Today most of these standards are XML based – because XML is just a generic syntax for hierarchical data structures a lot of different standards emerged within short time. Some of these standards are very flexible: you can think of them as frameworks that allow to define encodings for new types business objects. We enocde these types using schema languages like DTD, W3C XML Schema or Schematron.
When I study XML based specifications sometimes I think that they could be done better. Let me tell you about some pitfalls:
- The authors have little experience using a schema language. In fact this problem is very easily to solve in a review.
- The authors have no experience with any eCommerce standard and translate their legacy message-specification straight forward to XML. Of course this leads to trouble: The most common mistake is that the head-body pattern isn’t applied. In the worst case they add the fields of a EDIFACT-UNB segment as attributes to the XML root element. Of course such a strategy was important once when we used to exchange our data on disks that could contain only 360 KB but today this is outdated.
- The authors reinvented the world one more time. This problem can be solved be using predefined data types. A typical example are currency units there some standards to code them. This problem is to solve very easily in a review if the reviewer knows the standards well.
- Semantic ambiguity: But what is it and how can we detect it?
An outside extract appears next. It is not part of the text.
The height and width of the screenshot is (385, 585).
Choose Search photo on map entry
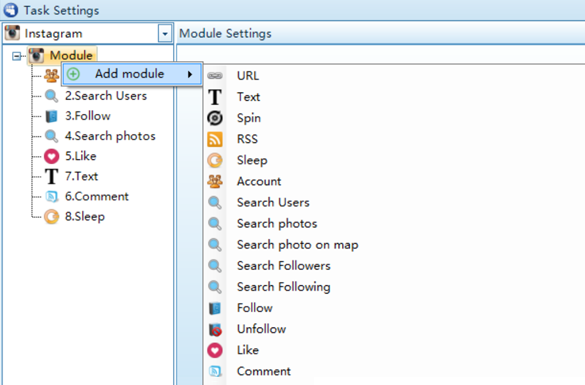[297, 245]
Sometimes I read a specification and I think the people who created it just looked at the database schema of their system and transferred it to an XML schema language. Of course you can work this way but dont expect that someone else will understand it easily. The main problem is how to deal with semantics: because XML is just a syntax you cant expect that XML markup and a schema languages solve every problem.
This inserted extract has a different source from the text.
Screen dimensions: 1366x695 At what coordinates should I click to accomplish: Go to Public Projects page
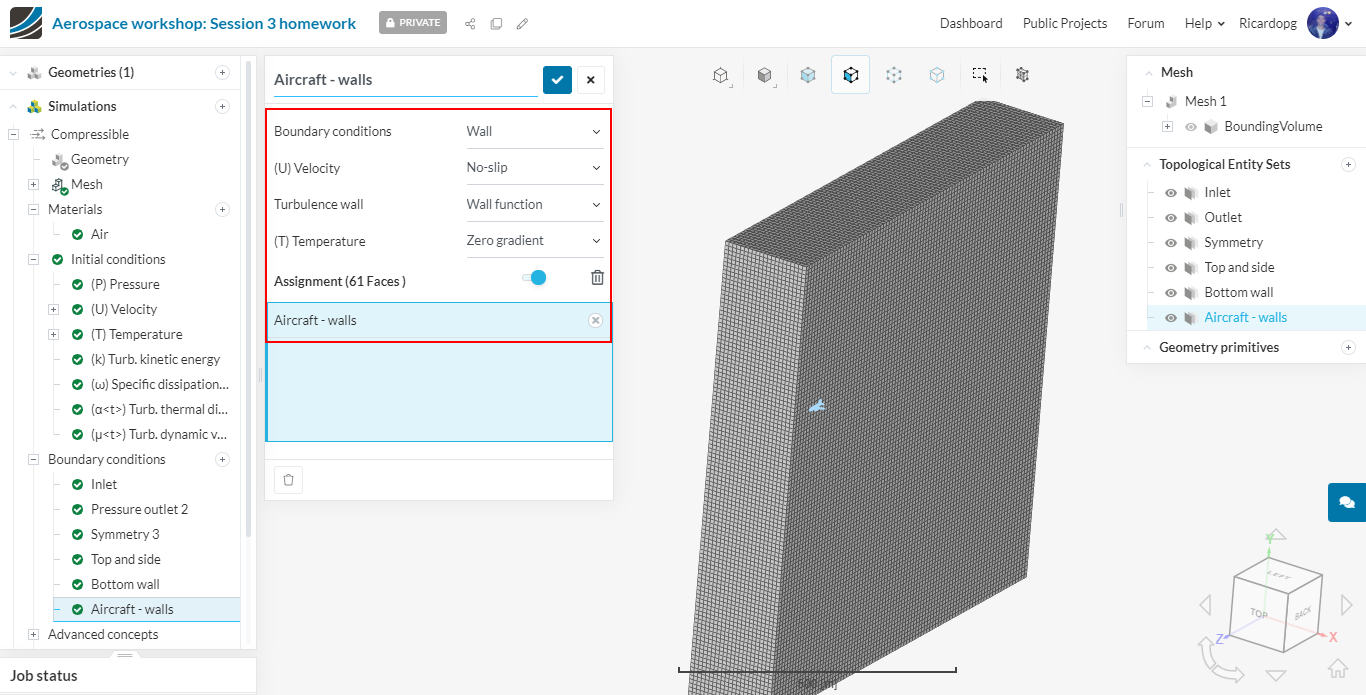point(1064,23)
I think it would be fine if had some simple but necessary rules for dos and donts.
We can define semantics by linking an message in data exchange to a model (perhaps an schema language) or even to a conceptual meta model like a conceptual model described by an ontology. If we have a common conceptual model of business entities we can ensure that we understand the data exchange scenario in a correct way and we can verify that it is appropriate with respect to our business processes. Perhaps these formalized meta-models can be used both by technologists and business experts to specify a data exchange scenario.
Computer theorists also define semantics using constraints when they formalize data exchange and data integration. Given a source schema and global schema (your specification for data exchange) they define assertions relating elements of the source schema to a global schema. This constraints can be formulated in mathematical logic but I think if you create your data exchange specification you will do it by intuition. Let me give you an example: if you write your specification you may think something like each entity A in my database is related to XML element B in the XML schema. But this is just a heuristic and can lead to trouble: deriving a specification from a database schema isnt the same as object oriented design of data types.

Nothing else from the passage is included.